__EXERCISE SET__.
• A. Write out the passage of the medical marijuana article that begins with the words containing "Now supporters have" and ends with "the voters decide.".
• B. In the medical marijuana article, what distance must separate a collective from schools, churches, and parks under San Diego's regulations?

──────── READING PASSAGE

Monday, July 25, 2011
Strict rules limiting where medical marijuana shops can operate can be overturned or sent to the voters next spring. The city council Monday addresses the issue Monday.
SAN DIEGO On a hot, steamy day in July, Vey Linville stands in front of a medical marijuana collective in Pacific Beach. Despite the warm weather, 50-year-old Linville looks dapper in a crisp, gray suit. A tube snakes up from the oxygen tank sitting beside him and curls under his nose. Linville is suffering from severe emphysema. He rejected his doctor’s suggestion he undergo a double lung transplant. Instead, he turned to medical marijuana.
"I joined a collective here in San Diego and drank cannabis medicines and was able to stop taking all the pharmaceuticals they were giving me to breathe," he said. "And I have been able to not get a transplant and continue living."
Linville is perhaps the model medical marijuana patient: Someone with a serious disease who uses cannabis to help alleviate his suffering.
He and other supports say San Diego’s regulations on collectives are too harsh. Among the restrictions, a 600-foot buffer is required between a collective and schools, churches, parks and other areas. Supporters say that effectively bans collectives in the city.
"If this ordinance had taken effect, what we have seen is a mass closure of every single facility in the city of San Diego," said Eugene Davidovich, with the San Diego Chapter of American’s for Safe Access." "And then, maybe, a small handful opening up a year down the line. So you have a year with no access."
Now supporters have gathered enough signatures to let voters decide in June whether the regulations should stand or not. The petition drive is forcing the city council to reconsider the issue. It can either repeal the current regulations or let the voters decide.
Councilwoman Marti Emerald called the latest move frustrating.

────────────────
──────── DATA FOR REVIEW

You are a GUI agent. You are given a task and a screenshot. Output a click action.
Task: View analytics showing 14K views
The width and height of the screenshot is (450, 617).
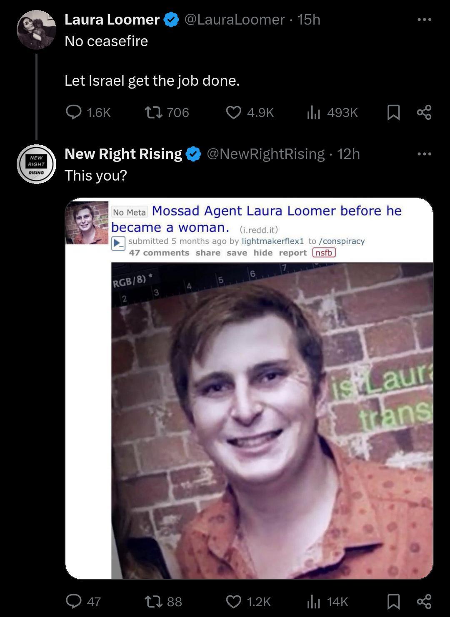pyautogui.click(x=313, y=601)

────────────────
──────── DATA FOR REVIEW

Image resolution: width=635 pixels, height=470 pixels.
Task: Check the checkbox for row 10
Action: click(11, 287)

────────────────
──────── DATA FOR REVIEW

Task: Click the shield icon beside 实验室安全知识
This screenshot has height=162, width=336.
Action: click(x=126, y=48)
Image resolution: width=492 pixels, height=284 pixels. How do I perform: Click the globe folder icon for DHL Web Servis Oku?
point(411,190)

────────────────

__PROBLEM SOLUTIONS__.
• A.
Now supporters have gathered enough signatures to let voters decide in June whether the regulations should stand or not. The petition drive is forcing the city council to reconsider the issue. It can either repeal the current regulations or let the voters decide.

• B. 600 feet.